Welcome Guest, Not a member yet? Register   Sign In
Order of loading config and constants
#1

(This post was last modified: 01-24-2018, 10:40 PM by pbarney.)

When CI first loads the config.php file, it first grabs the one located at

    /application/config/config.php

and then it loads the one located at

    /application/config/ENVIRONMENT/config.php

But when loading constants.php, it does it in the reverse order:

    /application/config/ENVIRONMENT/constants.php

and then

    /application/config/constants.php

Is there any reason for the change in different order? I would like to load a global constant in /application/config/constants.php that is referenced in the ENVIRONMENT/constants.php file, but they load in a backwards order.

I see the order for config.php referenced at https://www.codeigniter.com/user_guide/l...vironments but nothing about the order for constants.php

Is this arbitrary? Any chance it could be changed in future releases?
Reply
#2

If I had to guess (and I do) the order is probably done that way because the defines in config/constants.php should NOT be changed. For the most part those constants correlate directly to values expected by PHP functions. Changing those values could have very bad consequences.

That said, I did a search through the core files for usage of config/constants.php constants. While I didn't search for all of them, the ones I did look for are for the most part not used anywhere. The one that is used (SHOW_DEBUG_BACKTRACE) is found in some error views. However, any of them might be used by a third-party package that relies on the defined values.

That they are mostly unused by the core suggests they exist for the convenience of developers. Or, maybe they are the vestigial remains from earlier versions?
Reply
#3

(01-25-2018, 08:38 AM)dave friend Wrote: If I had to guess (and I do) the order is probably done that way because the defines in config/constants.php should NOT be changed. For the most part those constants correlate directly to values expected by PHP functions. Changing those values could have very bad consequences.

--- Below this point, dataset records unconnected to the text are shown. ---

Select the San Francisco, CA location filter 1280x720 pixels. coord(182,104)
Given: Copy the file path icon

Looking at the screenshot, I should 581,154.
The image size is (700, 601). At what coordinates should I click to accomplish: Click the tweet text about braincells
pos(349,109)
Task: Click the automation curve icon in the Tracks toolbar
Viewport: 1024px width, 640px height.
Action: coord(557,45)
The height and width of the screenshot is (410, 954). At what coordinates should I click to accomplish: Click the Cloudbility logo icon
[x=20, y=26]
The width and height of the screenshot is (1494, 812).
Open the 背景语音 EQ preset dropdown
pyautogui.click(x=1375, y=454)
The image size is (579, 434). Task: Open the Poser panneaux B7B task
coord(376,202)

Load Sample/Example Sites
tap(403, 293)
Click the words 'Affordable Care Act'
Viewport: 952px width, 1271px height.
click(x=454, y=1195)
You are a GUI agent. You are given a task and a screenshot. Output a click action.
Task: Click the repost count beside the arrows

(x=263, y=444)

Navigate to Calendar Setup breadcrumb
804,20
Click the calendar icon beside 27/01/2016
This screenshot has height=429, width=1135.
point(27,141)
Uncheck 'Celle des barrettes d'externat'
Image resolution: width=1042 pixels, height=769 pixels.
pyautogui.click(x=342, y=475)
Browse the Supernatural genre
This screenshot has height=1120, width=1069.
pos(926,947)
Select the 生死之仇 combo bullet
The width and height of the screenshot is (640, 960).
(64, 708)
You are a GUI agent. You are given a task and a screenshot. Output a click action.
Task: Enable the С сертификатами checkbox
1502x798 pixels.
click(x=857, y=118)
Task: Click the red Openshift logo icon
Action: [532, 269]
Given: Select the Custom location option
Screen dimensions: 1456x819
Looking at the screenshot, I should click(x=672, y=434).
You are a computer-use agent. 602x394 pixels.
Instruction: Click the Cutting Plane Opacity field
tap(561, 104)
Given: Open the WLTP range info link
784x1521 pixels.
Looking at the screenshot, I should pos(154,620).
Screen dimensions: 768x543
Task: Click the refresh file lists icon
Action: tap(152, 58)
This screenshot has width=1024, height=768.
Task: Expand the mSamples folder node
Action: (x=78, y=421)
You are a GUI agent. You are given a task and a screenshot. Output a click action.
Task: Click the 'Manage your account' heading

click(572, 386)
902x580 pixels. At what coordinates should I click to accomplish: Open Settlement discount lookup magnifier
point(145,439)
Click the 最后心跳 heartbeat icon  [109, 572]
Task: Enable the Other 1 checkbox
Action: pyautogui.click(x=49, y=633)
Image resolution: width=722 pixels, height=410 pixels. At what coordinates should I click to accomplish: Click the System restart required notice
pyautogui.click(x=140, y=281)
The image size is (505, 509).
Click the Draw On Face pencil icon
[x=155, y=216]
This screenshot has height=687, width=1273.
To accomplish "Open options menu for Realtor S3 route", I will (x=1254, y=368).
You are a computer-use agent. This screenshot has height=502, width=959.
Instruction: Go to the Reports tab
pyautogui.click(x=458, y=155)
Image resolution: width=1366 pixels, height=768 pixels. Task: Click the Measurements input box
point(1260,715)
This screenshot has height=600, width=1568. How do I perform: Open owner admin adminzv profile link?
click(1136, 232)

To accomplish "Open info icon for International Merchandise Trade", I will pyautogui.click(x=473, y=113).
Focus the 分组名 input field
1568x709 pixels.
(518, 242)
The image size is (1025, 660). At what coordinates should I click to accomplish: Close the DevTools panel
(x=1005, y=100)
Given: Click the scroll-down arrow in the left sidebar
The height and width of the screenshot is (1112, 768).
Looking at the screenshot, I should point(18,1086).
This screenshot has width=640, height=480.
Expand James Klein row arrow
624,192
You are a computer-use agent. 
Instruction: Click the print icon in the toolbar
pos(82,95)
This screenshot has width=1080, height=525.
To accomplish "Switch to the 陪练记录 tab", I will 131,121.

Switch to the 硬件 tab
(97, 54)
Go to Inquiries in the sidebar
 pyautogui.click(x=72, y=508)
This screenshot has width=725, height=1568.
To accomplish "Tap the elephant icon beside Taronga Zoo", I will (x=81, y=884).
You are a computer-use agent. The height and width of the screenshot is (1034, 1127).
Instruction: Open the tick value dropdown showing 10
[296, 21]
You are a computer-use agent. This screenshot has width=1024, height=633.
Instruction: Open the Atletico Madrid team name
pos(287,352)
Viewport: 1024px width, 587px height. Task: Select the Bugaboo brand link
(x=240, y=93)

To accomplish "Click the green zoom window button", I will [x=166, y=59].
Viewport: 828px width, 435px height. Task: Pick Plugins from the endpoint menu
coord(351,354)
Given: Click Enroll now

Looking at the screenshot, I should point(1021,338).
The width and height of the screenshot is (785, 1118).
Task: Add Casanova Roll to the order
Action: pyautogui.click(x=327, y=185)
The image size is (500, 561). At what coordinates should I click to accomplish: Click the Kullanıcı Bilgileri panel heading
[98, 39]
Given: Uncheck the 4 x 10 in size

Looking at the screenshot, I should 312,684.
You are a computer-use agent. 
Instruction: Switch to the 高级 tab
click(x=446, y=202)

I use config/constants.php and config/ENVIRONMENT/constants.php to set my own application-wide and installation-specific constants respectively. I'm not concerned about the defaults in those files.

It would be nice if I could set default constants for the site in config/constants.php AND THEN set the environment-specific constants in config/ENVIRONMENT/constants.php, but the order is reversed.

So my question really is this: is there a reason for the order they are loaded? Could that order be changed in future versions of CI?
Reply
#4

(This post was last modified: 01-25-2018, 03:30 PM by dave friend.)

What difference does it make? All the constants in both files will be defined either way. The config/constants.php are loaded first to prevent attempted redefinition in ENVIRONMENT/constants.php for the reasons I stated earlier.

If for some reason you need a constant from config/constants.php for use in ENVIRONMENT/constants.php that could be accomplished by putting this at the top of ENVIRONMENT/constants.php


PHP Code:
if (file_exists(APPPATH.'config/constants.php'))
{
     require_once(
APPPATH.'config/constants.php');


Then when Codeigniter.php runs that same block nothing will change because all those constants are already defined.
Reply
#5

(01-25-2018, 03:26 PM)dave friend Wrote: What difference does it make? All the constants in both files will be defined either way.

I makes a difference because I can define any defaults in the primary constants file that may have not been defined in the environment constants file.

For example suppose I want to say in config/ENVIRONMENT/constants.php:

PHP Code:
define('EMAIL''[email protected]'); 

Then in config/constants.php I can say:
PHP Code:
defined('EMAIL') OR define('EMAIL''[email protected]'); 

That way, if an environment doesn't have it defined, I can have a fallback default. The way it works now, if I define the defaults in the global constants file, I can't redefine then in the environment-specific constants file.

But all the same, your proposed solution cuts through all of that! Simple and easy, thank you. It's a bit of a kludge, but it works which is what I'm after.
Reply
#6

If you define defaults in config/constants.php and it is loaded before config/ENVIRONMENT/constants.php, then you'd always have the defaults ... Constants aren't variables, you can't redefine them.
In order to get the cascading effect that you want, it has to work like it currently does (higher precedence first).

But on a more important side-note - reliance on constants is a design flaw in 99% of the cases; you probably don't need them at all. I can't even remember the last time I declared a global constant.